The death of a partner at any age is one of the most challenging of all life events. It has implications for all aspects of all our lives, physical, mental, emotional, financial and spiritual. It is influenced by many factors, e.g. the length and type of the relationship, whether the death was sudden or expected, the support available afterwards, the financial situation and, most importantly, whether, over time, the bereaved person is able to make sense of what has happened.
For many years, the emphasis in helping the bereaved was on recovery, as if bereavement was an illness. During the last two decades, the focus has shifted, and today the need for adaptation to this life event is seen as one of the key factors in coping with the death of a partner or spouse.
Adaptation is a process that takes time, how that time is used is very important in bereavement. The more challenging the bereavement, the greater the amount of adaptation and coping that is required. That is why, for example, the death of a partner in the first ten years of marriage can be extremely traumatic; the person’s expectation of a long life shared with their partner has also been taken from them. Likewise a couple who have spent most of their adult lives married to each other may not be able to imagine living in the world without their spouse. Both of these bereavements require an enormous amount of coping, but for different reasons.
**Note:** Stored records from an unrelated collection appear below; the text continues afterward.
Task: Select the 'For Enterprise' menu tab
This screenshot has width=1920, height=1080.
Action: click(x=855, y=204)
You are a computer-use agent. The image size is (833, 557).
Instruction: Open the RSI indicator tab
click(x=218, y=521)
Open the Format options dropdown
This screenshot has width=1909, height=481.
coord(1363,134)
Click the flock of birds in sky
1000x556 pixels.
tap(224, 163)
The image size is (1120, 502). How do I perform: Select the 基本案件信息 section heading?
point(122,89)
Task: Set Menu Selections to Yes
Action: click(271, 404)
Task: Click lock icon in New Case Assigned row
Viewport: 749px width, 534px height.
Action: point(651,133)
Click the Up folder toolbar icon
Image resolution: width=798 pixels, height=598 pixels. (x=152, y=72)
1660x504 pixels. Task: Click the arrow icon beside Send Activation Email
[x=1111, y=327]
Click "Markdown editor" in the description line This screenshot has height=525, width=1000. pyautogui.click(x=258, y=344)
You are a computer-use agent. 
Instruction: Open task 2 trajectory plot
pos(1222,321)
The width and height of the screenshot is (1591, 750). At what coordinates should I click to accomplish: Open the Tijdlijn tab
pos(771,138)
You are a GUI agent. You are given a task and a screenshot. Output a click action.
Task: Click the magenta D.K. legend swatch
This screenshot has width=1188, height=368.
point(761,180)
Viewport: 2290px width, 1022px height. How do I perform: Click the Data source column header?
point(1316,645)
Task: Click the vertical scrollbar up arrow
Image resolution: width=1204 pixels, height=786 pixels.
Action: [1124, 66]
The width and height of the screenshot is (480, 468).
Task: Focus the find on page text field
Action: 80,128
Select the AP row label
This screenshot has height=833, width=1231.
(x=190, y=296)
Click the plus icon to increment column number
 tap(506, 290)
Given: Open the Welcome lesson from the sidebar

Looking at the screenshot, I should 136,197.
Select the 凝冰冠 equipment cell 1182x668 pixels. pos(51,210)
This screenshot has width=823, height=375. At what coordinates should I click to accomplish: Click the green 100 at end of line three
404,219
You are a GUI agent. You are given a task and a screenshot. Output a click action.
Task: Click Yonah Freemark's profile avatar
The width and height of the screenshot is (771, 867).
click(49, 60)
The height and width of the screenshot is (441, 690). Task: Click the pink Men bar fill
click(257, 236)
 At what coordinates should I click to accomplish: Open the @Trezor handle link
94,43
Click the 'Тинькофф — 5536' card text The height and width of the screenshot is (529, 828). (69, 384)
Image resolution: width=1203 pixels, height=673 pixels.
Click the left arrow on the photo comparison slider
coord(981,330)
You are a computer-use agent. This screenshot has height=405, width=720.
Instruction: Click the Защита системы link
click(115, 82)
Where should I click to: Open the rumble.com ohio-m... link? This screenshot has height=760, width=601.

It is important to realize that the bereaved partner/spouse may experience many different emotions; from initial numbness and shock, even when the death was expected, to anger and frustration at the change that has occurred in their lives, to an often overwhelming sadness at the seeming unfairness of it all. Although thinking about bereavement as a series of phases may be helpful, it is important to realize that grieving does not follow any set course. The same feelings may recur again in the future, and not all bereaved partners will experience the same feelings. A useful analogy is that of a train journey where there are many stations on the journey. Whether one gets off the train at a particular station and how long one waits at that station depends on the unique circumstances of that particular traveller. There is no right way to make this journey and no right amount of time it should take.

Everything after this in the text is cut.